= Battle of the Carmens =

1988 Olympic figure skating rivalry

The Battle of the Carmens is an informal name given to a figure skating rivalry and "media-fed battle" between East German Katarina Witt and American Debi Thomas during the 1988 Winter Olympics in Calgary. The competition is so named because both Witt and Thomas independently elected to skate to the music of Bizet's opera Carmen in their respective long programs. Both skaters had performed very well at the 1987 World Figure Skating Championships (Witt won, with Thomas placing a close second), so it was expected that the duel for Olympic gold in 1988 would constitute a showdown between these two women.

The Battle of the Carmens was one of two such "battles" at the 1988 Winter Olympics, the other being the "Battle of the Brians." Heading into the long program, which was worth 50% of the total score, Thomas was in first place (she placed second in compulsory figures and second in the short program) and Witt was in second place (she placed third in compulsory figures and first in the short program). However, both Thomas and Witt had underwhelming free skates. Despite omitting one of the more challenging jumps in her already technically inferior program, Witt skated well enough for the gold, but Thomas made significant mistakes in three of her planned jumps, bobbling her opening combination jump and falling on jump later on in the program, and came in third place overall.
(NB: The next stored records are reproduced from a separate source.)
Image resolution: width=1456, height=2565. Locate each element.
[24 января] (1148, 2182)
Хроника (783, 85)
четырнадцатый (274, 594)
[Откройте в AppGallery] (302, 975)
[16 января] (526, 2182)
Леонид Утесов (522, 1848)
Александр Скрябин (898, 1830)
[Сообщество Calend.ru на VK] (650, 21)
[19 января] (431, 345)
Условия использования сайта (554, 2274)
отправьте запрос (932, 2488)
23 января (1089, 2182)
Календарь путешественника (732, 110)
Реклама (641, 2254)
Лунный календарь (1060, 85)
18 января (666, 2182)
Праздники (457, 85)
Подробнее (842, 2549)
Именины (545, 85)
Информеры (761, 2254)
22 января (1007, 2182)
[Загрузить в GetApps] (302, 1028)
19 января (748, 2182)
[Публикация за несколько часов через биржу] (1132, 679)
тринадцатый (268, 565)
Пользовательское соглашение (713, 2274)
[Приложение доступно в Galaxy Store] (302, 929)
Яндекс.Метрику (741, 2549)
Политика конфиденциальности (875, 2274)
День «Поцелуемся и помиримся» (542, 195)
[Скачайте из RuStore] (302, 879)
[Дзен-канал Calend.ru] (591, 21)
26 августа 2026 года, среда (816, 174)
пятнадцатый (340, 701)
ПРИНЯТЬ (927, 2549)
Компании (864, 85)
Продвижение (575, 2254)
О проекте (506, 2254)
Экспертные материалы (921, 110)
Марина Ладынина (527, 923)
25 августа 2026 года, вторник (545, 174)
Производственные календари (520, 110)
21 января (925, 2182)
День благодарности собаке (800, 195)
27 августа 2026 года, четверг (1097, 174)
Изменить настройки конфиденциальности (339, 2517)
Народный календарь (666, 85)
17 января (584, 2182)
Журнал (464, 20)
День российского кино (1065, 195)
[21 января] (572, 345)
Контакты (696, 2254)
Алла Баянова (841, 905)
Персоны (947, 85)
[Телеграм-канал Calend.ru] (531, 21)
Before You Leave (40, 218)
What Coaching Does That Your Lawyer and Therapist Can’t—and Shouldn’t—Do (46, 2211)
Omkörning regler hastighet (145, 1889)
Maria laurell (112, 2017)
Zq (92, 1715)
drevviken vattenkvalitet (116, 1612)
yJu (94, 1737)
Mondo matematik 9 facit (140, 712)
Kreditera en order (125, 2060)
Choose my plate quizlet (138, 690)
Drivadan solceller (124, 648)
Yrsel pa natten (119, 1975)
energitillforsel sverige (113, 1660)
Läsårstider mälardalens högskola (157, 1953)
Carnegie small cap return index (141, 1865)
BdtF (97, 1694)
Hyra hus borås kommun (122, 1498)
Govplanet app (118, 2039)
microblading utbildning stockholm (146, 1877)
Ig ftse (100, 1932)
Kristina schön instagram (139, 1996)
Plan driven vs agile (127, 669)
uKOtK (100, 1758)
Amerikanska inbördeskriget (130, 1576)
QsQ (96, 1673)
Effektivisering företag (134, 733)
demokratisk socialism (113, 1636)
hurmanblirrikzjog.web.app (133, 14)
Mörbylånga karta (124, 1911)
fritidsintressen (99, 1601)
As figure skating historian James R. Hines reported, Witt "presented a dramatic presentation of the seductive Carmen" from the judges and earned a high score, including seven 5.9s. Hines also said that Thomas, who skated last, was "not at her best" and that her nonliteral interpretation of Carmen did not have the same dramatic portrayal as Witt's version of Carmen. Canadian Elizabeth Manley won the silver medal over Thomas. The only standing ovations given were to Elizabeth Manley and Japanese skater Midori Ito, both of whom skated clean long programs which were more technically difficult than either Witt's or Thomas's long programs.